Recently, the Center for Progressive Reform (CPR) launched its Beyond 12866 initiative, which seeks to promote progressive regulatory reform as a key component of the progressive movement’s efforts to build a more socially just and equitable America. To accomplish this goal, though, we must come to grips with how the regulatory system is perpetuating racial injustice and reinforcing race-based inequities. In a new web article, I take this first step by sketching out some of the ways in which cost-benefit analysis has contributed to structural racism in the broader regulatory system.

As the piece explains, regulatory cost-benefit analysis purports to adhere to a kind of “moral objectivity,” which precludes considerations of important American values like equity, justice, and fairness. Conveniently, this studied “see no evil” approach has rendered the methodology an effective conduit for injecting racism into regulatory decision-making – much as facile claims of “color blindness” have helped provide cover for policies with racist effects. In particular, false objectivity enables racism to be smuggled in at two key steps in the cost-benefit analysis process: (1) constructing the analytical baseline and (2) the identification and evaluation of discrete potential policy impacts.

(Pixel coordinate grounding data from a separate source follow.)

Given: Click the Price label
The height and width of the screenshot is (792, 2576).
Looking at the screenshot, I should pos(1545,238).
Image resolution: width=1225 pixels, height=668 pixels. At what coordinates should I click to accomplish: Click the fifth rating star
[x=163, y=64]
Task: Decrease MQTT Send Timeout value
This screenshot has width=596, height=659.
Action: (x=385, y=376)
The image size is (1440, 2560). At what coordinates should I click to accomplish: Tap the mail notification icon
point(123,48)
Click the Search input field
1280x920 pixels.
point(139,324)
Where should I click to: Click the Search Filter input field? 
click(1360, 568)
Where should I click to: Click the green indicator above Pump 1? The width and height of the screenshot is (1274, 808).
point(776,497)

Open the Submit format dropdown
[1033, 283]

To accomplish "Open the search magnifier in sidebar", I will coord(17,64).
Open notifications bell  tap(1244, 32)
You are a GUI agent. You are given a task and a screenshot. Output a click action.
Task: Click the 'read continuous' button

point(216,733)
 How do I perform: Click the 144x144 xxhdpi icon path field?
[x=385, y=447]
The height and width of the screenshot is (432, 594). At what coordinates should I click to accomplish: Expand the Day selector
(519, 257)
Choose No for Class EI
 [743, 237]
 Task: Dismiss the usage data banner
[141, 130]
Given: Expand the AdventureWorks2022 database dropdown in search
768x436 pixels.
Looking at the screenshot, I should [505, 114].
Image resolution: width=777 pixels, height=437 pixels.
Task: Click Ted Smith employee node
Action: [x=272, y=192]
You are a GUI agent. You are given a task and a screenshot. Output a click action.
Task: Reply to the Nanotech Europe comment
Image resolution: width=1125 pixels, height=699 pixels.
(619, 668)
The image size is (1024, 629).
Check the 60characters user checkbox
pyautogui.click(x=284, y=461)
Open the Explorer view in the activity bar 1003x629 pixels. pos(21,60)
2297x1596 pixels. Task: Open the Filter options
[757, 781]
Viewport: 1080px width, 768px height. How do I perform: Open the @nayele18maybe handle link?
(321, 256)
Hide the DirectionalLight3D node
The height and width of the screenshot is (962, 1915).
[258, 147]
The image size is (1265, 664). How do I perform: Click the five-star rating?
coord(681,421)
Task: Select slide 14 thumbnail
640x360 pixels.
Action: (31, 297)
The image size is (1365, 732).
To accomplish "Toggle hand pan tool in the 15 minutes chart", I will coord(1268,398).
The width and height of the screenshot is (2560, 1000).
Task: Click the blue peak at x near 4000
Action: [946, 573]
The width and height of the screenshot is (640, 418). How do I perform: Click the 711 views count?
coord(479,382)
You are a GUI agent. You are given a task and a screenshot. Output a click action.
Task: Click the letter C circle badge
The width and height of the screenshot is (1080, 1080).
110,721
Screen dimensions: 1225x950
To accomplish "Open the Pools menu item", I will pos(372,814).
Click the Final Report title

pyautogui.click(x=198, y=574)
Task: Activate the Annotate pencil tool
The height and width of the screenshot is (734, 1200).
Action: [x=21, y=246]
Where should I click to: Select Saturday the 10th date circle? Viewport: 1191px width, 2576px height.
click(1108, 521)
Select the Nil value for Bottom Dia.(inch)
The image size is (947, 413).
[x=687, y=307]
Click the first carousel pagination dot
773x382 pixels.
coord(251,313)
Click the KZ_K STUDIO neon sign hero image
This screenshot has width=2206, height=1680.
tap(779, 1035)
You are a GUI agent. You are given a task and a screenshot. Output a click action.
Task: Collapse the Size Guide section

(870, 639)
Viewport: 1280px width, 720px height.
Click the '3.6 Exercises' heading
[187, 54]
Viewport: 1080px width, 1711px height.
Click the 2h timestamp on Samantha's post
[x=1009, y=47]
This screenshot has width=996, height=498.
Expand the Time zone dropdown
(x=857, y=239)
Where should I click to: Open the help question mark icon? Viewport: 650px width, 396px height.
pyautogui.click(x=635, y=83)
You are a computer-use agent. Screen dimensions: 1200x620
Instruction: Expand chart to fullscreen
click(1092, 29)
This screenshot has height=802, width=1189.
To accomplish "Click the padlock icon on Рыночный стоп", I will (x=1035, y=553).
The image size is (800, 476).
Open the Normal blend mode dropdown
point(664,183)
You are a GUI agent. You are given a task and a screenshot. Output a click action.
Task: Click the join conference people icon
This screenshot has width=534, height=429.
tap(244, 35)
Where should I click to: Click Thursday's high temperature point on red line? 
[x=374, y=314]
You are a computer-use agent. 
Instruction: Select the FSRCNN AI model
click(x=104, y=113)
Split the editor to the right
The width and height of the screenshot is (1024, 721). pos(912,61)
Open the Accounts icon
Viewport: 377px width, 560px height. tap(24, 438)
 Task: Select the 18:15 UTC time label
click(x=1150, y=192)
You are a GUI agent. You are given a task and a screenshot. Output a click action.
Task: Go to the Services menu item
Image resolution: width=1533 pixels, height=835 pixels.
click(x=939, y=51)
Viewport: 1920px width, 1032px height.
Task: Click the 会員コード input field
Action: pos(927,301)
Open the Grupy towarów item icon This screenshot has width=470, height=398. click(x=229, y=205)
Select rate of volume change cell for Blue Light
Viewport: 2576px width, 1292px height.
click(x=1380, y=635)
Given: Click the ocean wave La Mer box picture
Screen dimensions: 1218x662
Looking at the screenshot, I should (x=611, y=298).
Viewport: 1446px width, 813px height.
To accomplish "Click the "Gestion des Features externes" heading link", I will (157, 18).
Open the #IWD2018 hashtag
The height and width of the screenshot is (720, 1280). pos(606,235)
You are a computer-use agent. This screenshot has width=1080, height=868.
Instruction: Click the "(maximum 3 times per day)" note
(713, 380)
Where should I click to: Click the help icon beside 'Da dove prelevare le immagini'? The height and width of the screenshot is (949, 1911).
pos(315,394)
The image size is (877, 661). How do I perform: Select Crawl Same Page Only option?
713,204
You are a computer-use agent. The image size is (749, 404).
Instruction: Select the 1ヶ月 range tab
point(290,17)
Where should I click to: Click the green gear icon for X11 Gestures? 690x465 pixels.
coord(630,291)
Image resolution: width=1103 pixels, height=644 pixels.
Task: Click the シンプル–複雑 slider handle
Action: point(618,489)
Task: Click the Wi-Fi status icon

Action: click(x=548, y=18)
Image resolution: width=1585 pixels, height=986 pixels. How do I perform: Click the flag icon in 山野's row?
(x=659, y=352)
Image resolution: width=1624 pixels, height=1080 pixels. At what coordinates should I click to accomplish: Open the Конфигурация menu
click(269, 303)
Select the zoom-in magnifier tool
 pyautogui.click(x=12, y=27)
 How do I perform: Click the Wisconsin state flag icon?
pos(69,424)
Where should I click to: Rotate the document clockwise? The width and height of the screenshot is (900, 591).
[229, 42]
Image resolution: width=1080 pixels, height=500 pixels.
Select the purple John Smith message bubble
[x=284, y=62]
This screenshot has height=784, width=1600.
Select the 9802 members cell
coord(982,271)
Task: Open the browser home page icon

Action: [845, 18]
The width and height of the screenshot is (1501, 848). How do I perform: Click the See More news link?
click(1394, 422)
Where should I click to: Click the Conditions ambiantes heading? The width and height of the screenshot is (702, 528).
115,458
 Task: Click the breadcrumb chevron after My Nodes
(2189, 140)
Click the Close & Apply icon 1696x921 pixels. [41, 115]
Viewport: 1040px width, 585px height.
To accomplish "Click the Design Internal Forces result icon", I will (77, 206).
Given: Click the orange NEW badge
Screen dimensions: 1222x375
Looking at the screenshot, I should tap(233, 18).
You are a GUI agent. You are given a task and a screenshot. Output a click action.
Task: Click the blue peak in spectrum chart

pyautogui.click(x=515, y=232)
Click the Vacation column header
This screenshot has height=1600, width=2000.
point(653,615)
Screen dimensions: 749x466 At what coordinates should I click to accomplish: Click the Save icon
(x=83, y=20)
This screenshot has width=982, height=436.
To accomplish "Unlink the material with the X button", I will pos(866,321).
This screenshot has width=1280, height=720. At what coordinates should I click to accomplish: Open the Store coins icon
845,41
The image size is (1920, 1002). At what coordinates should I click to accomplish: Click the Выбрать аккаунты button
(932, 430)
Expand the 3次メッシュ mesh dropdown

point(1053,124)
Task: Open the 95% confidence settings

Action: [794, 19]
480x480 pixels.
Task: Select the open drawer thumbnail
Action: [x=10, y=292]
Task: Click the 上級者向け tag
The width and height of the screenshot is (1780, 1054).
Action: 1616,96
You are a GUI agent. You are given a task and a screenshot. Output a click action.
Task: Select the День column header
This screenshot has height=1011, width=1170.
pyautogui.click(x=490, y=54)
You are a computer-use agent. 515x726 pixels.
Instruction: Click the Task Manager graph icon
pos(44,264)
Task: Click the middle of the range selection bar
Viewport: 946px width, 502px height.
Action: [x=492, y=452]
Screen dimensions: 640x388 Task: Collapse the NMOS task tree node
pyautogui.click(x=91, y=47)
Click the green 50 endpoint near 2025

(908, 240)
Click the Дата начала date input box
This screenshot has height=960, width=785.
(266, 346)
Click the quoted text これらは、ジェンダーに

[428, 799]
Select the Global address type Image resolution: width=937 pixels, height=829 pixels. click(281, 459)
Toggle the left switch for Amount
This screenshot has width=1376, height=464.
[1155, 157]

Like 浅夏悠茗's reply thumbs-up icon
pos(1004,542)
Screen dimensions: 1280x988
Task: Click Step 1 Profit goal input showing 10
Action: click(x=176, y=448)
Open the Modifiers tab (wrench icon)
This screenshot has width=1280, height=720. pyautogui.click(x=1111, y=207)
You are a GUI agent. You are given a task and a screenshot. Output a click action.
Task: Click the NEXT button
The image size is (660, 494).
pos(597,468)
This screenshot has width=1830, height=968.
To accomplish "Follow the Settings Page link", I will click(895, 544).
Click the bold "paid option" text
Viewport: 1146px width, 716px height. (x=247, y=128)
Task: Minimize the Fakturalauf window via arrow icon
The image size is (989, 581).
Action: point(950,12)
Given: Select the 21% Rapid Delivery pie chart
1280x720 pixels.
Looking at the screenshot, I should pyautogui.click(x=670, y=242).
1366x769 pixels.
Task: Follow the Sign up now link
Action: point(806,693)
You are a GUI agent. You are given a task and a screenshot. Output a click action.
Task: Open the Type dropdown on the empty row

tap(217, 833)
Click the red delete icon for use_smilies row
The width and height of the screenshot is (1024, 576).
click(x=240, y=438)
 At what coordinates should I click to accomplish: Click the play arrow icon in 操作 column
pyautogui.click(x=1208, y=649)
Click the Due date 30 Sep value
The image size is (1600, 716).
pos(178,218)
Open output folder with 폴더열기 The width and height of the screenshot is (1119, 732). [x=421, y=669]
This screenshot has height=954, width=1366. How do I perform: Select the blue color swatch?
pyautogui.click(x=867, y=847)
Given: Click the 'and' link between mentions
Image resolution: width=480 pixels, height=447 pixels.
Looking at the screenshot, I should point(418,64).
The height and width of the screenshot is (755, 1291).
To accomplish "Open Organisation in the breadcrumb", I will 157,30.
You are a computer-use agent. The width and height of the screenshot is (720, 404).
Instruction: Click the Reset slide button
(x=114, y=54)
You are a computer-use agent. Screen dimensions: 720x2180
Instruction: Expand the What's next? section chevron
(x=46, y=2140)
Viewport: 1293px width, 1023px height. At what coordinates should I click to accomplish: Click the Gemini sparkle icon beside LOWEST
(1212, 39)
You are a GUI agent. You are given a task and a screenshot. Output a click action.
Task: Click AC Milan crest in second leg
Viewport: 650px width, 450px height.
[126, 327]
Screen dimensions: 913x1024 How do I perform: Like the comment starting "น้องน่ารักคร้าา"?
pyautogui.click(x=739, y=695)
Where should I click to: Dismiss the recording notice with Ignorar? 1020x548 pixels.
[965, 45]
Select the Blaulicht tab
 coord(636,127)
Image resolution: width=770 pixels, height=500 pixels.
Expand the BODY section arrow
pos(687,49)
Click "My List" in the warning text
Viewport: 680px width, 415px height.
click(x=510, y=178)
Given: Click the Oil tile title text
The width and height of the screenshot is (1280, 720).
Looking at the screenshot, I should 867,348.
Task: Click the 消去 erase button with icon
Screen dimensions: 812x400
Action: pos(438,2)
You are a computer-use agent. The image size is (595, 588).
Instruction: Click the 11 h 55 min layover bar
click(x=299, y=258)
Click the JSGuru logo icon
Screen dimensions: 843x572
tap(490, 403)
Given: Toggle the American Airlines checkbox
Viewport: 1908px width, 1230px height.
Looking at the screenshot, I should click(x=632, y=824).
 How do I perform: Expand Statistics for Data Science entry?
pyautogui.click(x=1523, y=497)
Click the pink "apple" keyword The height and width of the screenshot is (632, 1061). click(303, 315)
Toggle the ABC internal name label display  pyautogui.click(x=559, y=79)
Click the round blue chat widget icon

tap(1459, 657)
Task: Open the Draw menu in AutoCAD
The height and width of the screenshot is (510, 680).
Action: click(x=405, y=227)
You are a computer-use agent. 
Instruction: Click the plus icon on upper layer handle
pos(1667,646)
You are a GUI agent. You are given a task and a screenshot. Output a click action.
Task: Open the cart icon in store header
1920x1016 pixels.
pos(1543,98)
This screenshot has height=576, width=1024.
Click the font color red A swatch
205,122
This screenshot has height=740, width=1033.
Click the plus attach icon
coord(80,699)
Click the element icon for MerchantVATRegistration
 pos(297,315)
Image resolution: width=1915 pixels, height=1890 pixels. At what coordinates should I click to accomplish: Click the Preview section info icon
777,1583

Another defining feature of cost-benefit analysis contributes to its inherent racism: monetization. In order to compare costs and benefits, economists conducting analyses try to convert things like health, clean air and water, a pollution-free environment, and other things not fundamentally monetary in nature into dollar figures, so that they can be squeezed into a spreadsheet and balanced against monetary costs. Because money is the common metric for evaluating the pros and cons of regulations, cost-benefit analysis is thus systematically skewed to favor those who have of a lot of it. This bias is further reinforced by the arbitrary methodological techniques that it employs to convert such non-market goods as the protection of a human life into dollars-and-cents terms. Notably, the methodology has defaulted to “willingness to pay” measures, which, to the extent they are constrained by one’s ability to pay, disadvantages the poor. Given the structural links between poverty and race in the United States, these kinds of biases likewise take on a racist dimension.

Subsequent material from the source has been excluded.